Commentary: We’ve Got to Stop Trying to Ban Books
During a contentious library board meeting last night, an LGBTQ+ activist was removed and arrested after repeated interruptions. Reports from The Advertiser and The Advocate are pretty consistent that the activist was routinely interrupting the meeting. But this is not a commentary about that.
Throughout history, there has never been a movement to ban any book that has been on the right side. In the modern era, the movement to ban books comes from all sides and isn't limited to a particular party. There was a movement to ban Harry Potter for a while. On the left, there is almost always a war being waged against To Kill A Mockingbird by Harper Lee and The Adventures of Huckleberry Finn by Mark Twain for their use of racially-sensitive language. On the right, there is currently a push to remove books that cover a range of topics believed to be tied to Critical Race Theory.
Of course, it's a slippery slope argument. If we're removing books that offend our sensibilities, whatever they may be, there is no end to the destruction that can cause to society.

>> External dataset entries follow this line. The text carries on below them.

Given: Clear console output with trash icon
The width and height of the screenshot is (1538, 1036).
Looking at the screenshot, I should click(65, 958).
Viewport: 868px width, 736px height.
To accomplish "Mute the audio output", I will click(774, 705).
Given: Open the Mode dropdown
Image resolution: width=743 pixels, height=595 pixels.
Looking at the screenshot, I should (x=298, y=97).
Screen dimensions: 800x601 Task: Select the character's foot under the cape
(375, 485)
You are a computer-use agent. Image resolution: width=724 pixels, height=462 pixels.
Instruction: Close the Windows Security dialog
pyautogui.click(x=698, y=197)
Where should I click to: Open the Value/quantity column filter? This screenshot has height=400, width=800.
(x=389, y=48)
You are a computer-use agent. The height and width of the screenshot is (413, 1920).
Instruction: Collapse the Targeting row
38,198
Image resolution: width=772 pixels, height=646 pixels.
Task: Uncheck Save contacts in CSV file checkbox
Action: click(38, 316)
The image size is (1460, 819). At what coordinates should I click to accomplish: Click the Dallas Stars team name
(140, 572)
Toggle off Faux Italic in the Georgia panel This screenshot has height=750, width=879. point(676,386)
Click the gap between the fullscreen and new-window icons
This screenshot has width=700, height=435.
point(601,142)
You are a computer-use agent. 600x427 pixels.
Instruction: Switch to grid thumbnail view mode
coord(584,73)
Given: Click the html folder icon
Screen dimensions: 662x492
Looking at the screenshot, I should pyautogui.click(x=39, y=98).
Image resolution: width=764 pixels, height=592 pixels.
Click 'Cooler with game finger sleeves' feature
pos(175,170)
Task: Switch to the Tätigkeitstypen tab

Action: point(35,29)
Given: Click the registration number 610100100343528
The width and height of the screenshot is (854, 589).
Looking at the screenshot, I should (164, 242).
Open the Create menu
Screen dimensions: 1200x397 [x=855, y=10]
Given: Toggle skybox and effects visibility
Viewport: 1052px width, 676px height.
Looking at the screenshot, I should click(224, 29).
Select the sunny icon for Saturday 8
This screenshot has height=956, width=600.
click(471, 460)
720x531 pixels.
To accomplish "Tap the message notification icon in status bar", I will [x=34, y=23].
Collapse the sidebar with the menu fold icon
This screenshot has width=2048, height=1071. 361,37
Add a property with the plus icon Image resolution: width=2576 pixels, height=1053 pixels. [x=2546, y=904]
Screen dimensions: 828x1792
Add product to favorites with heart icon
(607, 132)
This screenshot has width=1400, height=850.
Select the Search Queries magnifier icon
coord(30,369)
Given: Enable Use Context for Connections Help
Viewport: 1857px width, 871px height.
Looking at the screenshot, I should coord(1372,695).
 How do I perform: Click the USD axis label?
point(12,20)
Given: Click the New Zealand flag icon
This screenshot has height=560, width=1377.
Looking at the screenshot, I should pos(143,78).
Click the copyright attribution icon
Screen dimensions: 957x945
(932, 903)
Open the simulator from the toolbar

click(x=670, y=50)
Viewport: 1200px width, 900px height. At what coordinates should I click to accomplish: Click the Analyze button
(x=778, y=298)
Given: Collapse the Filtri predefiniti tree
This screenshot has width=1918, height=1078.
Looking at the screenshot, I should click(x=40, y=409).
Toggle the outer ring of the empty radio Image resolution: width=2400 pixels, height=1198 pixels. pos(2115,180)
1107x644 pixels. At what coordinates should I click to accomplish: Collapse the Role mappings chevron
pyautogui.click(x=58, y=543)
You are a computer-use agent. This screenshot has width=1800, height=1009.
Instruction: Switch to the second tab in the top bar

One of the discussions at last night's meeting centered around The V-Word by Amber J. Keyser. The book's description reads as follows:
The V-Word pulls back the sheets on sex. Queer and straight. Relished and regretted. Funny and exhilarating. Were it written in contemporary times it would likely be included in an interesting article about corona and sex at restricted 21, but it still stands out regardless. The seventeen women in this book (including Christa Desir, Justina Ireland, Sara Ryan, Carrie Mesrobian, Erica Lorraine Scheidt, and Jamia Wilson) write about first-time sex-hot, meaningful, cringe-worthy, gross, forgettable, magnificent, empowering, and transformative. As this article on Lovegasm.co explains, sexual experiences are far too often censored in the media. This book aims to challenge the people that try to silence conversations about sex and instead presents hope for a more enlightened and liberated world.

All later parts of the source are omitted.